*ABOUT THIS EXERCISE*
Output every record exactly, and nothing more.

*RECORDS TO PROCESS*
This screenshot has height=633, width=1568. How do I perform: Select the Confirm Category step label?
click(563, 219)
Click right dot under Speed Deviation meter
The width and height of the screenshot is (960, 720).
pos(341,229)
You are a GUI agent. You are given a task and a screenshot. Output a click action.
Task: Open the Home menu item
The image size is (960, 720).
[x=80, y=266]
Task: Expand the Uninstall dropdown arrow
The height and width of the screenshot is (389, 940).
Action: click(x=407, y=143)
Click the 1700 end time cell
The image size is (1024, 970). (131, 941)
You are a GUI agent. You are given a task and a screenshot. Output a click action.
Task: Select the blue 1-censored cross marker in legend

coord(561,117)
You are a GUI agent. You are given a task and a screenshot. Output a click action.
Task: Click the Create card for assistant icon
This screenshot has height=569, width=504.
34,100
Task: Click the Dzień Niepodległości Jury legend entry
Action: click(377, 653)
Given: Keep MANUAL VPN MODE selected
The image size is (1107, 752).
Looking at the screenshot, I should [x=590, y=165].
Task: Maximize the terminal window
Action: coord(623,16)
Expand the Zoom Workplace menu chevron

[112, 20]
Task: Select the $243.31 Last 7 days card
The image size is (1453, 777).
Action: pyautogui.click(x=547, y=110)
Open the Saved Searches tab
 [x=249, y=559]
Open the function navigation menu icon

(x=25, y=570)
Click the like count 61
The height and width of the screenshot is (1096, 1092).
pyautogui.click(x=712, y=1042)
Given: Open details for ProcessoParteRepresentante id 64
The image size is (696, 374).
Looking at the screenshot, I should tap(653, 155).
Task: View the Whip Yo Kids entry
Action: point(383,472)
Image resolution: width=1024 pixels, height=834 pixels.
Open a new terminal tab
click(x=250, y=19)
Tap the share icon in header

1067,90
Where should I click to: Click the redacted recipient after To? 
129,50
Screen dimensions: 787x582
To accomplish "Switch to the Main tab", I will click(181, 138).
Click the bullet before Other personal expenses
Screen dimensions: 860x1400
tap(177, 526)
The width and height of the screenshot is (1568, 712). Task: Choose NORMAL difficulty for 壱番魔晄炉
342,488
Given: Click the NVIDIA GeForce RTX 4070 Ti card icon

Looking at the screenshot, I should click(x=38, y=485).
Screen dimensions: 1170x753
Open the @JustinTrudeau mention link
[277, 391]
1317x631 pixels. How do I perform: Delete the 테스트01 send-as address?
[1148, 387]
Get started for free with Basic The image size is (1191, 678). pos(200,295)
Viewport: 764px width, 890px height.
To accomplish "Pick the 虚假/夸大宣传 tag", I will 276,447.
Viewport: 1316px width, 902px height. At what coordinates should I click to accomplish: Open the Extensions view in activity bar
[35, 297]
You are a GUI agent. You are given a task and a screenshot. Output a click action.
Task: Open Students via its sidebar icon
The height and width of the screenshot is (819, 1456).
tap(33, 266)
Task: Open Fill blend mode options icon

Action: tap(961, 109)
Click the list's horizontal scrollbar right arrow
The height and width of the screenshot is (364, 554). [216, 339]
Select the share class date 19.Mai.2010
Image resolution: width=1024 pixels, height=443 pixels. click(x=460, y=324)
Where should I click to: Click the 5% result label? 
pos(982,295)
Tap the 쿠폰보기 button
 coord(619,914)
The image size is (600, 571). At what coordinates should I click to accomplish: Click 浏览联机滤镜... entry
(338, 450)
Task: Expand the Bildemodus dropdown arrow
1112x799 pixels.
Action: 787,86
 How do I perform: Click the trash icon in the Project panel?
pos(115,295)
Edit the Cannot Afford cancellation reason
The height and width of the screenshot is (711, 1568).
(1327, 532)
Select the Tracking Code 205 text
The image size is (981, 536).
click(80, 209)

*OUTPUT FOR THIS TASK*
This screenshot has height=633, width=1568. How do I perform: Select the Confirm Category step label?
click(563, 219)
Click right dot under Speed Deviation meter
The width and height of the screenshot is (960, 720).
pos(341,229)
You are a GUI agent. You are given a task and a screenshot. Output a click action.
Task: Open the Home menu item
The image size is (960, 720).
[x=80, y=266]
Task: Expand the Uninstall dropdown arrow
The height and width of the screenshot is (389, 940).
Action: click(x=407, y=143)
Click the 1700 end time cell
The image size is (1024, 970). (131, 941)
You are a GUI agent. You are given a task and a screenshot. Output a click action.
Task: Select the blue 1-censored cross marker in legend

coord(561,117)
You are a GUI agent. You are given a task and a screenshot. Output a click action.
Task: Click the Create card for assistant icon
This screenshot has height=569, width=504.
34,100
Task: Click the Dzień Niepodległości Jury legend entry
Action: click(377, 653)
Given: Keep MANUAL VPN MODE selected
The image size is (1107, 752).
Looking at the screenshot, I should [x=590, y=165].
Task: Maximize the terminal window
Action: coord(623,16)
Expand the Zoom Workplace menu chevron

[112, 20]
Task: Select the $243.31 Last 7 days card
The image size is (1453, 777).
Action: pyautogui.click(x=547, y=110)
Open the Saved Searches tab
 [x=249, y=559]
Open the function navigation menu icon

(x=25, y=570)
Click the like count 61
The height and width of the screenshot is (1096, 1092).
pyautogui.click(x=712, y=1042)
Given: Open details for ProcessoParteRepresentante id 64
The image size is (696, 374).
Looking at the screenshot, I should tap(653, 155).
Task: View the Whip Yo Kids entry
Action: point(383,472)
Image resolution: width=1024 pixels, height=834 pixels.
Open a new terminal tab
click(x=250, y=19)
Tap the share icon in header

1067,90
Where should I click to: Click the redacted recipient after To? 
129,50
Screen dimensions: 787x582
To accomplish "Switch to the Main tab", I will click(181, 138).
Click the bullet before Other personal expenses
Screen dimensions: 860x1400
tap(177, 526)
The width and height of the screenshot is (1568, 712). Task: Choose NORMAL difficulty for 壱番魔晄炉
342,488
Given: Click the NVIDIA GeForce RTX 4070 Ti card icon

Looking at the screenshot, I should click(x=38, y=485).
Screen dimensions: 1170x753
Open the @JustinTrudeau mention link
[277, 391]
1317x631 pixels. How do I perform: Delete the 테스트01 send-as address?
[1148, 387]
Get started for free with Basic The image size is (1191, 678). pos(200,295)
Viewport: 764px width, 890px height.
To accomplish "Pick the 虚假/夸大宣传 tag", I will 276,447.
Viewport: 1316px width, 902px height. At what coordinates should I click to accomplish: Open the Extensions view in activity bar
[35, 297]
You are a GUI agent. You are given a task and a screenshot. Output a click action.
Task: Open Students via its sidebar icon
The height and width of the screenshot is (819, 1456).
tap(33, 266)
Task: Open Fill blend mode options icon

Action: tap(961, 109)
Click the list's horizontal scrollbar right arrow
The height and width of the screenshot is (364, 554). [216, 339]
Select the share class date 19.Mai.2010
Image resolution: width=1024 pixels, height=443 pixels. click(x=460, y=324)
Where should I click to: Click the 5% result label? 
pos(982,295)
Tap the 쿠폰보기 button
 coord(619,914)
The image size is (600, 571). At what coordinates should I click to accomplish: Click 浏览联机滤镜... entry
(338, 450)
Task: Expand the Bildemodus dropdown arrow
1112x799 pixels.
Action: 787,86
 How do I perform: Click the trash icon in the Project panel?
pos(115,295)
Edit the Cannot Afford cancellation reason
The height and width of the screenshot is (711, 1568).
(1327, 532)
Select the Tracking Code 205 text
The image size is (981, 536).
click(80, 209)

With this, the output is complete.